» **PROBLEM TO SOLVE**:
Please report how many lines of the listing contain the string "green", giving the number only.

» **MATERIAL PROVIDED**:
☆ ☆ ☆ ☆ ☆

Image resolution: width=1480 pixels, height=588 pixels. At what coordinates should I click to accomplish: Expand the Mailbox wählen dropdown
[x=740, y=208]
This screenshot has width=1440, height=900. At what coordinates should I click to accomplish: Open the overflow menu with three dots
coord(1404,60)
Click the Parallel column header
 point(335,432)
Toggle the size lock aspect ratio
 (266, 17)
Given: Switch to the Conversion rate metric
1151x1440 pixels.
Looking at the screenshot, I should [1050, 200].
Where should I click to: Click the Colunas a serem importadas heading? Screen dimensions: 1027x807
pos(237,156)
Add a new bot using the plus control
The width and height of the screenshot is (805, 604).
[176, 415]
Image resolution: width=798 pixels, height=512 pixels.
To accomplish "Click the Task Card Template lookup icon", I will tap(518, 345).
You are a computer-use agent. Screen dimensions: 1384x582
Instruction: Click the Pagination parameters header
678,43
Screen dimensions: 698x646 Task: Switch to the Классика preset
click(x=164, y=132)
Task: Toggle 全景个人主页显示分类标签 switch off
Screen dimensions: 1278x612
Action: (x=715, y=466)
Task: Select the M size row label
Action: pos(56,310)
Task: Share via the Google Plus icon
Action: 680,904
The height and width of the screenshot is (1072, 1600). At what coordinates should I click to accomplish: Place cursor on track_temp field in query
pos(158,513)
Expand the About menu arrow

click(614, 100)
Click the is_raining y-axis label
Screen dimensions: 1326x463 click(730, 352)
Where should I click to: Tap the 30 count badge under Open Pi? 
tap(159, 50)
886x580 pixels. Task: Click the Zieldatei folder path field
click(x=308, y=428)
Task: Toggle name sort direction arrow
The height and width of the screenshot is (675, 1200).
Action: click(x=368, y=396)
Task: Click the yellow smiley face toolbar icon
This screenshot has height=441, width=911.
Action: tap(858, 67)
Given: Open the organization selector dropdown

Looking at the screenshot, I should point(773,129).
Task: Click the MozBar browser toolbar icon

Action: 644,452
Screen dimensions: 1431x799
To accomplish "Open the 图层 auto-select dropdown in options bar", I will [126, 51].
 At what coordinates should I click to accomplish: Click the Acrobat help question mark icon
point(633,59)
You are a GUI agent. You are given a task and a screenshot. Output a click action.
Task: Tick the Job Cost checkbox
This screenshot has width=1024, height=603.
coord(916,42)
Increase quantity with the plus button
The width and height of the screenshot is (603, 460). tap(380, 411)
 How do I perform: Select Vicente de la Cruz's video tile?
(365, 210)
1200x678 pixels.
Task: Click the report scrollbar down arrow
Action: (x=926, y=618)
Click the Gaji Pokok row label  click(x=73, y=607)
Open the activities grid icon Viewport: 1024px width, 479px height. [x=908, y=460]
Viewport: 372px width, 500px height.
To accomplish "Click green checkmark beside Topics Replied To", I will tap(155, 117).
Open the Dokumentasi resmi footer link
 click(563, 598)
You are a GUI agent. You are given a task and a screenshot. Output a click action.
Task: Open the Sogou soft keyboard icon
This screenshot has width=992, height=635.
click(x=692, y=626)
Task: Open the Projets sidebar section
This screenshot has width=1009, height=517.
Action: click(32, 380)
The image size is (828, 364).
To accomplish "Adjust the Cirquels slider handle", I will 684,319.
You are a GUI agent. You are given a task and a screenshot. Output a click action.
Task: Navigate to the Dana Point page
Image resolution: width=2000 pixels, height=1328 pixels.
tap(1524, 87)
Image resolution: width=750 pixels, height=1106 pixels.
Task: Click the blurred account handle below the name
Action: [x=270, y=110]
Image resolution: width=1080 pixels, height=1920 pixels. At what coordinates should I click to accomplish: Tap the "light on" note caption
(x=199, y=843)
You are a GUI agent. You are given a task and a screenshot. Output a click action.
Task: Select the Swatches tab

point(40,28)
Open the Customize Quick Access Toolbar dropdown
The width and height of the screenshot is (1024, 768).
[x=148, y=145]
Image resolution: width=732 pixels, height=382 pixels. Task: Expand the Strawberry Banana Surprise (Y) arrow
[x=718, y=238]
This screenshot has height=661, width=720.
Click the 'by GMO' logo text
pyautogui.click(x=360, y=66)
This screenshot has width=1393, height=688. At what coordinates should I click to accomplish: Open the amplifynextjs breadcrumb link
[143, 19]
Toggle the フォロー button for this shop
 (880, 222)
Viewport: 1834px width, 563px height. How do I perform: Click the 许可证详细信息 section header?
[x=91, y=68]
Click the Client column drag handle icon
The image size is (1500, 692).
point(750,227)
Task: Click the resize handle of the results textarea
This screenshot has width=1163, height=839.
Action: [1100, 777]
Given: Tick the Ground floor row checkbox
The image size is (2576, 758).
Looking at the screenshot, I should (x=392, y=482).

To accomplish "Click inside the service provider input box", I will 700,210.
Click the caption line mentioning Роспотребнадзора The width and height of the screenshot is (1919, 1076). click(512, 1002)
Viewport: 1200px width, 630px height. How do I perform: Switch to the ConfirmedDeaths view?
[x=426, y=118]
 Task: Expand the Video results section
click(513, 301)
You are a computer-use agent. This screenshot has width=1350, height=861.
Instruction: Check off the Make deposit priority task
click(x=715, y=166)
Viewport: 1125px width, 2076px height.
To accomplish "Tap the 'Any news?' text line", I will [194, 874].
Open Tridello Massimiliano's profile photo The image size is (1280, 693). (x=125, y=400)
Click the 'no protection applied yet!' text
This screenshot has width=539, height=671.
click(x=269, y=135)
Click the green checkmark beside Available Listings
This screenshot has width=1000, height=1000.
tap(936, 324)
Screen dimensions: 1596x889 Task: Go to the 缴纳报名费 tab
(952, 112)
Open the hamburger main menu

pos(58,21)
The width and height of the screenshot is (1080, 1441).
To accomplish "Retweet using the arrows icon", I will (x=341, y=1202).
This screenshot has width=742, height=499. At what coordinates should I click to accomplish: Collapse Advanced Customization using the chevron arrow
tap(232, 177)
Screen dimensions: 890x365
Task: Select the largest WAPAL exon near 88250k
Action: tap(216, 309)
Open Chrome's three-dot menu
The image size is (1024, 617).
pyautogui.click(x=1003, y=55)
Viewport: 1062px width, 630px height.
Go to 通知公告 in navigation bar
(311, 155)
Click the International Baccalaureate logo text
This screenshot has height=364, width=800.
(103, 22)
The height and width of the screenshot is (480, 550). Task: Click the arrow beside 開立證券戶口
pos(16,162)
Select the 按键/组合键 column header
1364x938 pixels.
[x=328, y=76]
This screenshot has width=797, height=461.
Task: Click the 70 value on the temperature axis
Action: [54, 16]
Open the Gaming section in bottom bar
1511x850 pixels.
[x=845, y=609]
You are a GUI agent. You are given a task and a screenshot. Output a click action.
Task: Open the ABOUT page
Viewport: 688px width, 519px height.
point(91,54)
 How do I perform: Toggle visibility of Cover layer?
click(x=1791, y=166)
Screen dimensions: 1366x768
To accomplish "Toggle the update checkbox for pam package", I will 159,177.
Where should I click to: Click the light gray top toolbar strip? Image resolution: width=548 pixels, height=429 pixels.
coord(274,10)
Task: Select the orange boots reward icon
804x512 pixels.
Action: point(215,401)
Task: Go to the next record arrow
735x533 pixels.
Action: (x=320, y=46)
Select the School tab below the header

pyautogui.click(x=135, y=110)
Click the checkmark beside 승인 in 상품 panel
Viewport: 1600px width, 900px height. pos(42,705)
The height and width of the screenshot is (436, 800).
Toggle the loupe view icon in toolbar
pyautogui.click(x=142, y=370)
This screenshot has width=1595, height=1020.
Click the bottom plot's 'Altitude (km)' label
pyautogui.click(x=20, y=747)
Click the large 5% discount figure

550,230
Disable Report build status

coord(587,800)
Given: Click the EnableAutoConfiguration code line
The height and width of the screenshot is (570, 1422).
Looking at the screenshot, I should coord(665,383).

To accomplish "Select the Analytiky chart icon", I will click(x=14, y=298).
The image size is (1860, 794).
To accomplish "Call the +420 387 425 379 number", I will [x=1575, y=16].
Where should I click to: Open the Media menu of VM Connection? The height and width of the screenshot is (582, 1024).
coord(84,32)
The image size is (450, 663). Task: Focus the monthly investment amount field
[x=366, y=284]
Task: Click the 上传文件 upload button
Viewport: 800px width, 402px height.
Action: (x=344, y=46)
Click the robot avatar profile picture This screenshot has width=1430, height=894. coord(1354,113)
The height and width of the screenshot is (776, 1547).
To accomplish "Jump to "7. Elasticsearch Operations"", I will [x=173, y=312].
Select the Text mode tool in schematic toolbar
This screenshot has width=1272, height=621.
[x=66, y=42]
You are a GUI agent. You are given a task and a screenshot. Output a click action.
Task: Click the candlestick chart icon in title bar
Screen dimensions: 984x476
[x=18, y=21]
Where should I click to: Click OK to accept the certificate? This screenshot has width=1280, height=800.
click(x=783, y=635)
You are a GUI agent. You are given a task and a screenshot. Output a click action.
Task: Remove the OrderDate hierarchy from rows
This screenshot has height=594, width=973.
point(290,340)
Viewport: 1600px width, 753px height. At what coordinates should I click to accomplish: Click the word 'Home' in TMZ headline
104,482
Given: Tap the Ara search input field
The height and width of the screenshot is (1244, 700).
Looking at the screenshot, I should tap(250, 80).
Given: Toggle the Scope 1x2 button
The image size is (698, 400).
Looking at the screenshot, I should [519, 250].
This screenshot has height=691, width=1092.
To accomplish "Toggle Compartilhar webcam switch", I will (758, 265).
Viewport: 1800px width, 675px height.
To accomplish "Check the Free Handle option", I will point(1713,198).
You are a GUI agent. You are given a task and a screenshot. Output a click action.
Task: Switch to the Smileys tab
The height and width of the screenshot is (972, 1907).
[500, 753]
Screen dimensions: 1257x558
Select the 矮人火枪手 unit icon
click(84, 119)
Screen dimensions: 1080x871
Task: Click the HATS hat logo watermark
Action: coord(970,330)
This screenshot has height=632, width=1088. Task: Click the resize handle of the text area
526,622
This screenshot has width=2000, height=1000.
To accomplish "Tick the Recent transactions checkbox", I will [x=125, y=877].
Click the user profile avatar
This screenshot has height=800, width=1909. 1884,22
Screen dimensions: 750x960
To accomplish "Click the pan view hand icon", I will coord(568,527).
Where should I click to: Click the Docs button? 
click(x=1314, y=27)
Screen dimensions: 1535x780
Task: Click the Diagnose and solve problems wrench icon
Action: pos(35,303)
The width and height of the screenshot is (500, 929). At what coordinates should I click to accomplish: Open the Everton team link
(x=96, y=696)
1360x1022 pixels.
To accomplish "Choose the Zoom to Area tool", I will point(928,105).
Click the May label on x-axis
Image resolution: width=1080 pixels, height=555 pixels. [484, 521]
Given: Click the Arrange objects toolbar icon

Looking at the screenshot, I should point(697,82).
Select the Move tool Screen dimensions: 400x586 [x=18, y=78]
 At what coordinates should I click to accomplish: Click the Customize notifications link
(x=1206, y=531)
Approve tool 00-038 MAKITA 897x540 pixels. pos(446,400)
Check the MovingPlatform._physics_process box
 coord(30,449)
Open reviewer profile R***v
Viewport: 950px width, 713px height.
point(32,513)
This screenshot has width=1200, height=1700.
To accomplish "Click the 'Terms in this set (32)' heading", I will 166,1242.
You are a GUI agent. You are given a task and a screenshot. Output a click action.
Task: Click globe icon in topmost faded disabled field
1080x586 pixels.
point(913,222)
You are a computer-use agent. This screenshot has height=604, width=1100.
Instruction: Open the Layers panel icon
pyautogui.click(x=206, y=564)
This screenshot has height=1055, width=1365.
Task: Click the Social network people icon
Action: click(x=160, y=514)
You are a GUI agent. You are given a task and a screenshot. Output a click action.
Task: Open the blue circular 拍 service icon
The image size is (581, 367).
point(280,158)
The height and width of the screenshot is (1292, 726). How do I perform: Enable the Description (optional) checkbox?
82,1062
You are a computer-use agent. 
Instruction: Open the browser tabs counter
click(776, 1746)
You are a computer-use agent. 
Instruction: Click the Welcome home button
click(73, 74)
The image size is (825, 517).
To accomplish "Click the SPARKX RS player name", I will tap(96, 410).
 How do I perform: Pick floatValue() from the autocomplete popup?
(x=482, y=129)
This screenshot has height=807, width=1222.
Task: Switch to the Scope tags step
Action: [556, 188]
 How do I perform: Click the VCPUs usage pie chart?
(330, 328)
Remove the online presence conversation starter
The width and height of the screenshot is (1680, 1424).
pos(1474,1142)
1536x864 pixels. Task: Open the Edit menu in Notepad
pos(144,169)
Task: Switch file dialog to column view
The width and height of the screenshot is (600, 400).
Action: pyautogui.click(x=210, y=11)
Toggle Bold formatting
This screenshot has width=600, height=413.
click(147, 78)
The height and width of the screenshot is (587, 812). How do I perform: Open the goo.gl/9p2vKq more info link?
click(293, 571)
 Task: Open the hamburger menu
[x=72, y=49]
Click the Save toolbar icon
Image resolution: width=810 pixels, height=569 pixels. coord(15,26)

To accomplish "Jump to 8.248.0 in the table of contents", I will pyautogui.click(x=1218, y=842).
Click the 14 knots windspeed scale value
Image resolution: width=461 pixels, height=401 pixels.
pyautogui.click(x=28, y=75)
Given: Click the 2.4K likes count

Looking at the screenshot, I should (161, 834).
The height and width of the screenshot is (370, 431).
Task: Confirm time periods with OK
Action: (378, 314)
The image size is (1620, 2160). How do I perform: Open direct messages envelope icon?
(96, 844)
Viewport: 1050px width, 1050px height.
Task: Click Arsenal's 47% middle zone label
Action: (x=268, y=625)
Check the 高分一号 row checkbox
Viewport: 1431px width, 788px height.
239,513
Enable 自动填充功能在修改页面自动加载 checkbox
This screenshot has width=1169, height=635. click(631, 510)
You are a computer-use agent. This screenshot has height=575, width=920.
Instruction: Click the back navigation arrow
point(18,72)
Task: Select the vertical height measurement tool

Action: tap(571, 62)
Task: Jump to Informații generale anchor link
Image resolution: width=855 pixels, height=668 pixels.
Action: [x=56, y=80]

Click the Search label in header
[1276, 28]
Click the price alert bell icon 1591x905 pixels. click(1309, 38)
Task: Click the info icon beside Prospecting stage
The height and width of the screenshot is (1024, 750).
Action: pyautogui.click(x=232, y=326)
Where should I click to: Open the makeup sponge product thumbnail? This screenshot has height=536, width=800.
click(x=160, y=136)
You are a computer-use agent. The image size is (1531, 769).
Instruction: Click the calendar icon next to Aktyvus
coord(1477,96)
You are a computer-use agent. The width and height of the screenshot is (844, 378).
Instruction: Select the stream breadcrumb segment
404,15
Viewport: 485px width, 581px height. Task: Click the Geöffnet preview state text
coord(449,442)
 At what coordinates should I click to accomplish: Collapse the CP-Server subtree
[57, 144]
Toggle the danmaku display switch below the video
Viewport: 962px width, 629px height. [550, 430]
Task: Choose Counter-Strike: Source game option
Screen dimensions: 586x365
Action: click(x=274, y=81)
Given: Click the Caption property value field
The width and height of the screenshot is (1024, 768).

☆ ☆ ☆ ☆ ☆

» **REPLY**:
2